Rows from a screen grounding dataset:
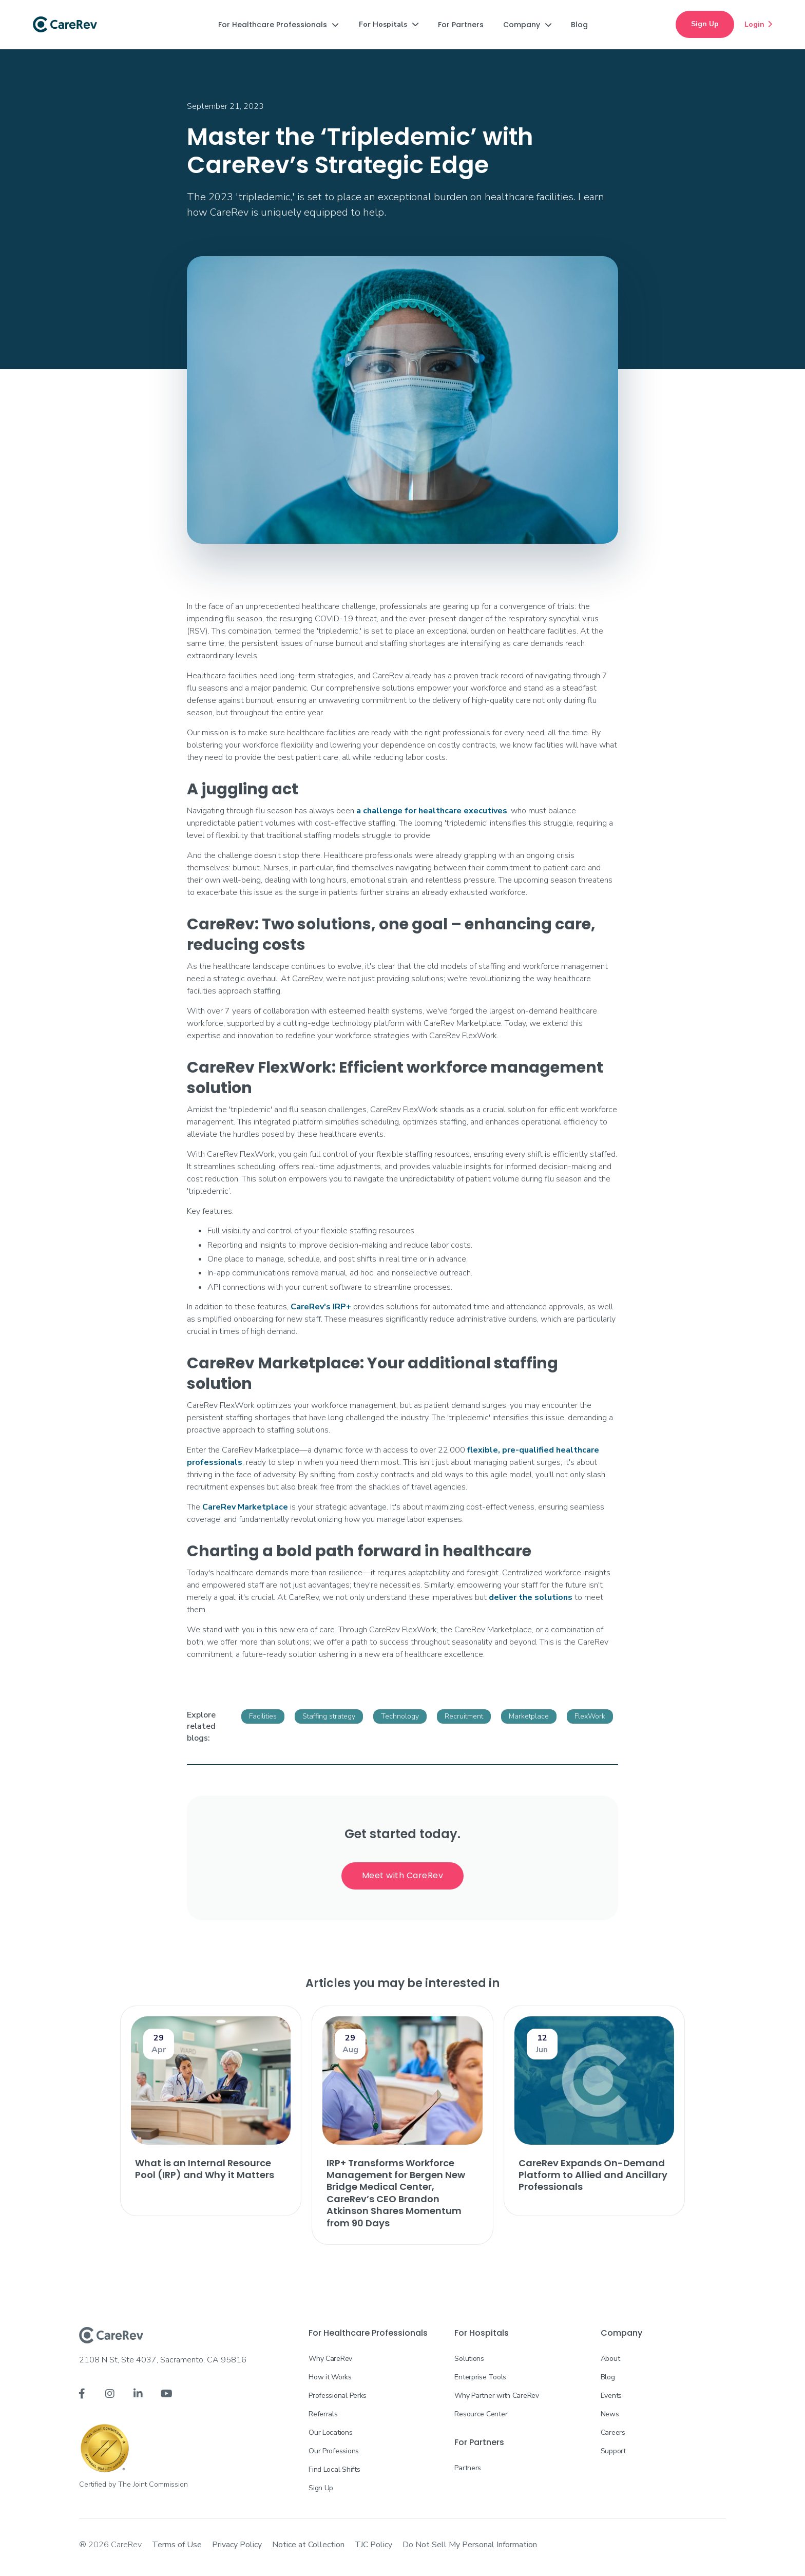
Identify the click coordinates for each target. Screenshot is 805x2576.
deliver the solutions (530, 1597)
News (610, 2414)
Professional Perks (338, 2395)
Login (758, 24)
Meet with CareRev (403, 1875)
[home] (65, 24)
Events (611, 2395)
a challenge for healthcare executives (431, 810)
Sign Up (705, 24)
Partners (467, 2468)
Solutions (469, 2358)
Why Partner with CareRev (496, 2395)
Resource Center (480, 2414)
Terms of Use (177, 2544)
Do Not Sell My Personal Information (469, 2544)
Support (613, 2451)
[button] (278, 25)
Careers (613, 2432)
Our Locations (330, 2432)
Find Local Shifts (334, 2469)
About (610, 2358)
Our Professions (334, 2451)
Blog (608, 2377)
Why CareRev (330, 2358)
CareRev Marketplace (245, 1507)
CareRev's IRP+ (321, 1306)
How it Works (330, 2377)
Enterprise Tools (480, 2377)
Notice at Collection (308, 2544)
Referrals (323, 2414)
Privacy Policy (237, 2544)
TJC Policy (373, 2544)
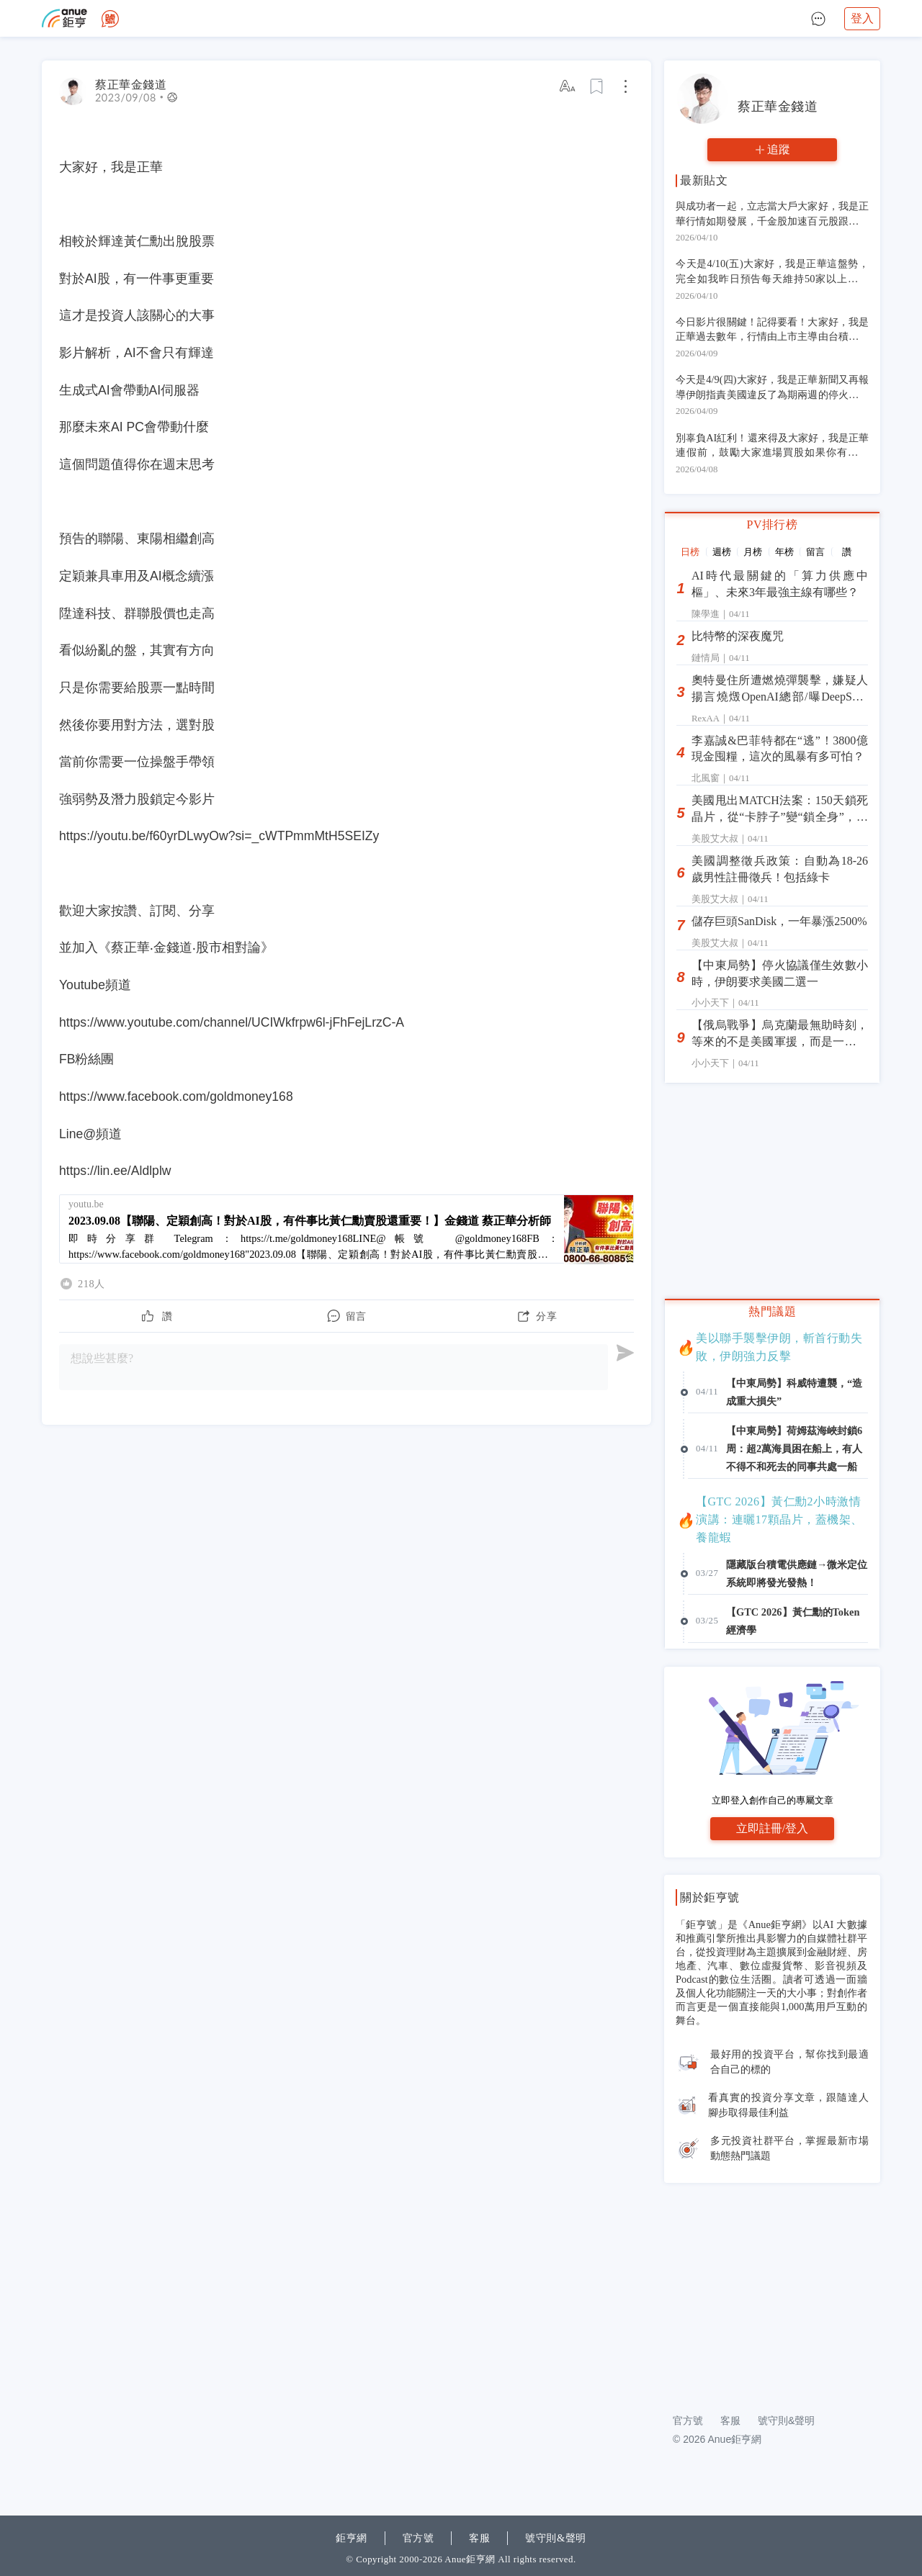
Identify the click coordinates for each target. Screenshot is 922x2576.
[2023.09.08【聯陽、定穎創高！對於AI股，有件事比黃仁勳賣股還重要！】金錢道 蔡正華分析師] (346, 1229)
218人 (91, 1283)
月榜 (752, 552)
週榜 (721, 552)
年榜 (784, 552)
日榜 (690, 552)
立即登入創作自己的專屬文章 (772, 1800)
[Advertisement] (772, 2290)
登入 (862, 18)
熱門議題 (772, 1311)
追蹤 (778, 149)
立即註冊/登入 (772, 1828)
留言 (815, 552)
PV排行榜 (772, 524)
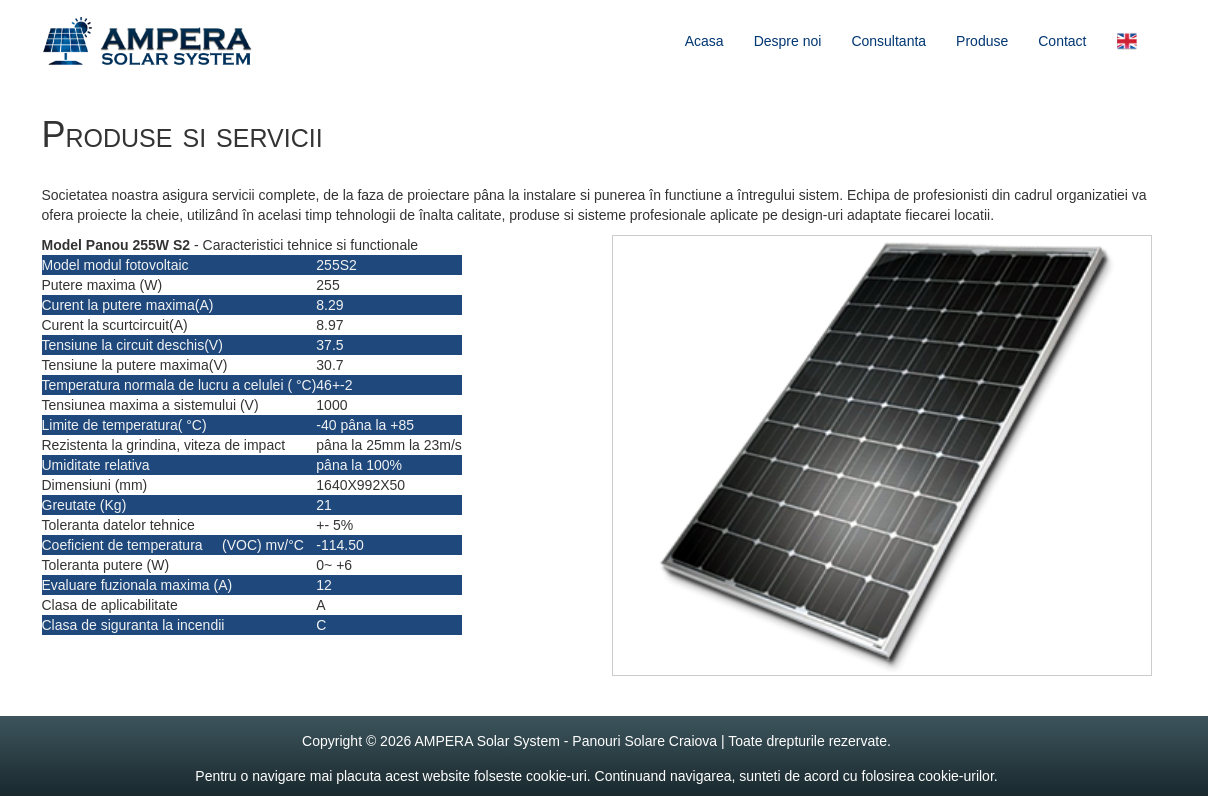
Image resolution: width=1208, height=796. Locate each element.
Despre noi (788, 41)
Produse (982, 41)
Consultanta (888, 41)
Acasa (704, 41)
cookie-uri (556, 776)
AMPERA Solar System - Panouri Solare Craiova (565, 741)
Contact (1062, 41)
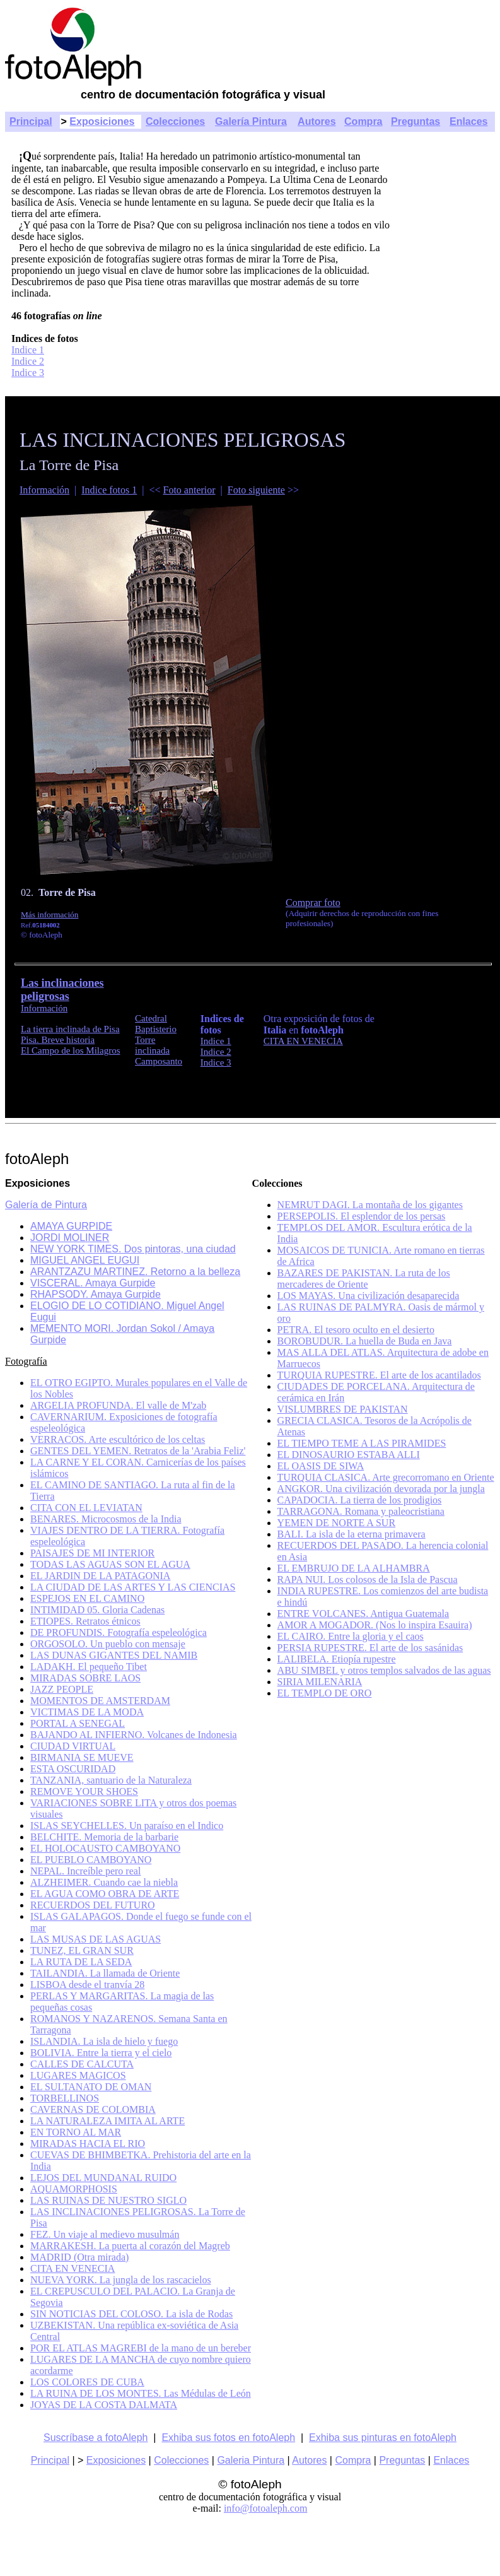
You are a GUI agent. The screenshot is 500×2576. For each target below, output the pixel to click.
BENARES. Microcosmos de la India (106, 1519)
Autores (316, 121)
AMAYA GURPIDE (71, 1226)
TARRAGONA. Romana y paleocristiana (361, 1511)
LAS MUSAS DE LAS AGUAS (95, 1939)
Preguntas (415, 121)
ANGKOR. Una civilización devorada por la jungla (381, 1488)
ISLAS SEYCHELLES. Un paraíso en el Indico (126, 1825)
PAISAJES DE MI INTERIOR (92, 1553)
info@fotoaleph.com (265, 2508)
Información (44, 490)
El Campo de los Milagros (70, 1050)
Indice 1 (27, 349)
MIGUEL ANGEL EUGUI (84, 1260)
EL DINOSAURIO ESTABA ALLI (348, 1454)
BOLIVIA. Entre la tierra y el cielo (101, 2052)
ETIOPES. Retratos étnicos (85, 1621)
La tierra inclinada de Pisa (70, 1029)
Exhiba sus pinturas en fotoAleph (382, 2437)
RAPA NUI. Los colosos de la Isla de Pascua (367, 1579)
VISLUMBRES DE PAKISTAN (342, 1409)
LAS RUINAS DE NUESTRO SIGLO (108, 2200)
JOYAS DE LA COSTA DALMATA (103, 2404)
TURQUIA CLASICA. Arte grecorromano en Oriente (385, 1477)
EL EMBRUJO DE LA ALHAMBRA (353, 1568)
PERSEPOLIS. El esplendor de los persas (361, 1216)
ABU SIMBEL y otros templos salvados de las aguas (384, 1670)
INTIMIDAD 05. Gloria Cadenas (97, 1609)
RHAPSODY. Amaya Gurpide (95, 1294)
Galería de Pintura (46, 1204)
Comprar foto (313, 902)
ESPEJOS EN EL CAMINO (87, 1598)
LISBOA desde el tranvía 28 (87, 1984)
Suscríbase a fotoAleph (96, 2437)
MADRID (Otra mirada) (79, 2257)
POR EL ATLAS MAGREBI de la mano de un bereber (140, 2348)
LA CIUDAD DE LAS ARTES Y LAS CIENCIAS (132, 1587)
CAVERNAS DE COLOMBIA (93, 2109)
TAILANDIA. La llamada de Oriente (105, 1973)
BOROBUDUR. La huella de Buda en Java (364, 1341)
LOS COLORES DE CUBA (87, 2382)
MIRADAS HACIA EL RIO (87, 2143)
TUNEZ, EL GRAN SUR (82, 1950)
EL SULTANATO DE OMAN (90, 2086)
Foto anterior (189, 490)
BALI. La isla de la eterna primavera (351, 1534)
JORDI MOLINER (69, 1237)
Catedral (151, 1018)
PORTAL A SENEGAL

▶ WRITTEN EXERCISE
Lay out every line above as a Markdown table with two columns, No. and Line, giving each row a number and skipping blank lines. Leave the pictures out of the table.

▶ RESULT OF THE EXERCISE
| No. | Line |
|---|---|
| 1 | Identify the click coordinates for each target. Screenshot is 805x2576. |
| 2 | deliver the solutions (530, 1597) |
| 3 | News (610, 2414) |
| 4 | Professional Perks (338, 2395) |
| 5 | Login (758, 24) |
| 6 | Meet with CareRev (403, 1875) |
| 7 | [home] (65, 24) |
| 8 | Events (611, 2395) |
| 9 | a challenge for healthcare executives (431, 810) |
| 10 | Sign Up (705, 24) |
| 11 | Partners (467, 2468) |
| 12 | Solutions (469, 2358) |
| 13 | Why Partner with CareRev (496, 2395) |
| 14 | Resource Center (480, 2414) |
| 15 | Terms of Use (177, 2544) |
| 16 | Do Not Sell My Personal Information (469, 2544) |
| 17 | Support (613, 2451) |
| 18 | [button] (278, 25) |
| 19 | Careers (613, 2432) |
| 20 | Our Locations (330, 2432) |
| 21 | Find Local Shifts (334, 2469) |
| 22 | About (610, 2358) |
| 23 | Our Professions (334, 2451) |
| 24 | Blog (608, 2377) |
| 25 | Why CareRev (330, 2358) |
| 26 | CareRev Marketplace (245, 1507) |
| 27 | CareRev's IRP+ (321, 1306) |
| 28 | How it Works (330, 2377) |
| 29 | Enterprise Tools (480, 2377) |
| 30 | Notice at Collection (308, 2544) |
| 31 | Referrals (323, 2414) |
| 32 | Privacy Policy (237, 2544) |
| 33 | TJC Policy (373, 2544) |
| 34 | Identify the click coordinates for each target. Screenshot is 922x2576. |
| 35 | [2023.09.08【聯陽、定穎創高！對於AI股，有件事比黃仁勳賣股還重要！】金錢道 蔡正華分析師] (346, 1229) |
| 36 | 218人 (91, 1283) |
| 37 | 月榜 (752, 552) |
| 38 | 週榜 (721, 552) |
| 39 | 年榜 (784, 552) |
| 40 | 日榜 (690, 552) |
| 41 | 立即登入創作自己的專屬文章 (772, 1800) |
| 42 | [Advertisement] (772, 2290) |
| 43 | 登入 (862, 18) |
| 44 | 熱門議題 (772, 1311) |
| 45 | 追蹤 (778, 149) |
| 46 | 立即註冊/登入 (772, 1828) |
| 47 | 留言 (815, 552) |
| 48 | PV排行榜 (772, 524) |
| 49 | Image resolution: width=1208, height=796. Locate each element. |
| 50 | Despre noi (788, 41) |
| 51 | Produse (982, 41) |
| 52 | Consultanta (888, 41) |
| 53 | Acasa (704, 41) |
| 54 | cookie-uri (556, 776) |
| 55 | AMPERA Solar System - Panouri Solare Craiova (565, 741) |
| 56 | Contact (1062, 41) |
| 57 | You are a GUI agent. The screenshot is 500×2576. For each target below, output the pixel to click. |
| 58 | BENARES. Microcosmos de la India (106, 1519) |
| 59 | Autores (316, 121) |
| 60 | AMAYA GURPIDE (71, 1226) |
| 61 | TARRAGONA. Romana y paleocristiana (361, 1511) |
| 62 | LAS MUSAS DE LAS AGUAS (95, 1939) |
| 63 | Preguntas (415, 121) |
| 64 | ANGKOR. Una civilización devorada por la jungla (381, 1488) |
| 65 | ISLAS SEYCHELLES. Un paraíso en el Indico (126, 1825) |
| 66 | PAISAJES DE MI INTERIOR (92, 1553) |
| 67 | info@fotoaleph.com (265, 2508) |
| 68 | Información (44, 490) |
| 69 | El Campo de los Milagros (70, 1050) |
| 70 | Indice 1 (27, 349) |
| 71 | MIGUEL ANGEL EUGUI (84, 1260) |
| 72 | EL DINOSAURIO ESTABA ALLI (348, 1454) |
| 73 | BOLIVIA. Entre la tierra y el cielo (101, 2052) |
| 74 | ETIOPES. Retratos étnicos (85, 1621) |
| 75 | La tierra inclinada de Pisa (70, 1029) |
| 76 | Exhiba sus pinturas en fotoAleph (382, 2437) |
| 77 | RAPA NUI. Los colosos de la Isla de Pascua (367, 1579) |
| 78 | VISLUMBRES DE PAKISTAN (342, 1409) |
| 79 | LAS RUINAS DE NUESTRO SIGLO (108, 2200) |
| 80 | JOYAS DE LA COSTA DALMATA (103, 2404) |
| 81 | TURQUIA CLASICA. Arte grecorromano en Oriente (385, 1477) |
| 82 | EL EMBRUJO DE LA ALHAMBRA (353, 1568) |
| 83 | PERSEPOLIS. El esplendor de los persas (361, 1216) |
| 84 | ABU SIMBEL y otros templos salvados de las aguas (384, 1670) |
| 85 | INTIMIDAD 05. Gloria Cadenas (97, 1609) |
| 86 | RHAPSODY. Amaya Gurpide (95, 1294) |
| 87 | Galería de Pintura (46, 1204) |
| 88 | Comprar foto (313, 902) |
| 89 | ESPEJOS EN EL CAMINO (87, 1598) |
| 90 | LISBOA desde el tranvía 28 (87, 1984) |
| 91 | Suscríbase a fotoAleph (96, 2437) |
| 92 | MADRID (Otra mirada) (79, 2257) |
| 93 | POR EL ATLAS MAGREBI de la mano de un bereber (140, 2348) |
| 94 | LA CIUDAD DE LAS ARTES Y LAS CIENCIAS (132, 1587) |
| 95 | CAVERNAS DE COLOMBIA (93, 2109) |
| 96 | TAILANDIA. La llamada de Oriente (105, 1973) |
| 97 | BOROBUDUR. La huella de Buda en Java (364, 1341) |
| 98 | LOS COLORES DE CUBA (87, 2382) |
| 99 | MIRADAS HACIA EL RIO (87, 2143) |
| 100 | TUNEZ, EL GRAN SUR (82, 1950) |
| 101 | EL SULTANATO DE OMAN (90, 2086) |
| 102 | Foto anterior (189, 490) |
| 103 | BALI. La isla de la eterna primavera (351, 1534) |
| 104 | JORDI MOLINER (69, 1237) |
| 105 | Catedral (151, 1018) |
| 106 | PORTAL A SENEGAL |